A new tool from Idaho National Laboratory (INL) allows researchers to detect potential electric vehicle charging vulnerabilities by mimicking electronic communications between EVs and fast chargers.
INL intern Jake Guidry uses his AcCCS invention to assess the security of an electric vehicle’s charging communication system. Image used courtesy of INL
Dubbed “AcCCS,” the tool is named after the access point used to test it: the combined charging system (CCS). AcCCS packs software and charging hardware into one system capable of identifying vulnerabilities in charging communication protocols that can be used to tamper with normal EV charging operations or even introduce cyberattacks.
While no actual power flows through the port, it can still be plugged into an EV to trick the vehicle's software into thinking the battery is charging. Similarly, plugging it into a 350-kilowatt fast-charging station will simulate an EV charging connection.
Cybersecurity Research Tool
AcCCS was developed by Jake Guidry, a mechanical engineering master’s student from the University of Louisiana at Lafayette who first caught the eye of lab researchers at last year’s SAE CyberAuto Challenge workshop.
Ken Rohde, an INL cybersecurity researcher and advisor on Guidry’s project, said AcCCS offers an inexpensive and flexible way to test charging security. Rohde added that some commercial devices give researchers access to EVs and charging equipment to ensure they’re meeting specifications. However, AcCCS reduces costs because researchers wouldn’t need to obtain charging equipment or vehicles to test it.
In a June 2023 meeting, researchers used the tool to hack an EV and charging station and demonstrate cyberattack mitigation strategies. The results will inform future experiments determining best practices for the industry.
Demand for EV Charging Security
The tool was developed in INL’s Electric Vehicle Architecture Laboratory Demonstrations program, which aims to validate best practices and establish partnerships to deploy/operate secure EV charging systems across the industry.
As EV adoption continues to grow in the U.S., the federal government is investing billions in building a national network of 500,000 charging stations by 2030, up from around 130,000 public chargers today. The Bipartisan Infrastructure Law allocates $7.5 billion for EV charging programs, and the Inflation Reduction Act is investing billions more.
With this transformation comes a high demand for protocols ensuring that charging infrastructure is secure. A report from Upstream identifies EV charging as the top emerging attack vector in an analysis of over 100 public automotive cyber incidents in the first half of 2022.
A 2022 paper from Sandia National Laboratories discusses several CCS vulnerabilities in EV-to-EV supply equipment (EVSE) devices. For example, since CCS communications don’t provide mutual authentication, there’s a risk of man-in-the-middle (MITM) attacks that could compromise billing data and other private information.

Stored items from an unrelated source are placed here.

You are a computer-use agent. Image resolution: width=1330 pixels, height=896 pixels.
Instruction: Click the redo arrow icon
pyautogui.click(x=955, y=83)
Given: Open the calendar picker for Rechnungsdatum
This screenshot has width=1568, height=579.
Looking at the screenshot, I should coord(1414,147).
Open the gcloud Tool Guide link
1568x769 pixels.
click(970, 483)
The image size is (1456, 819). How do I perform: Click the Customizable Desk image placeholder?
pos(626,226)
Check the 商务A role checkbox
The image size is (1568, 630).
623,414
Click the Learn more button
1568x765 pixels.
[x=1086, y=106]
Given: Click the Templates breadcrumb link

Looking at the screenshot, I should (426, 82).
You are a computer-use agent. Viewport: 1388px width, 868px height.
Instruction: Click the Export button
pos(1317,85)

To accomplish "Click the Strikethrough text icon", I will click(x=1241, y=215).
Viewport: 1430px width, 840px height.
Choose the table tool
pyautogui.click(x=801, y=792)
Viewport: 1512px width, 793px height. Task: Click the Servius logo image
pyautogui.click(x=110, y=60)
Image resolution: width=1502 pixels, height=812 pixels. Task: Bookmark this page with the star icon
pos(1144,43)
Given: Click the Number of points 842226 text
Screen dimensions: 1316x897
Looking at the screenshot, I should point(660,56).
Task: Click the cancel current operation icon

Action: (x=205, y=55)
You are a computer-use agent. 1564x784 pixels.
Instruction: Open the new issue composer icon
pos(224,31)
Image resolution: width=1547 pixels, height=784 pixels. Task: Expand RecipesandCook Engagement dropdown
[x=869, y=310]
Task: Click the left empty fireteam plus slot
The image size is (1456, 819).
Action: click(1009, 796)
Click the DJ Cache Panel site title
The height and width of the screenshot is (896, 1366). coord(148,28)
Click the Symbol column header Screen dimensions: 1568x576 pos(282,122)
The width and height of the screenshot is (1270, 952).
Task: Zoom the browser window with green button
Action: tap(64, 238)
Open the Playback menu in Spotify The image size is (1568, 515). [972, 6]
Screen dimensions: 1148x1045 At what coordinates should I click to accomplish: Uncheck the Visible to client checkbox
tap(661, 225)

Last year, researchers discovered a new technique targeting the control communications between EVs and chargers, allowing third parties to wirelessly abort charging stations from 154 feet away. In demonstrations of the attack, called “Brokenwire,” researchers showed how CCS charging sessions could be aborted using software-defined radios with less than 1 watt of power. The attack was successful across seven vehicles and 18 EVSE chargers.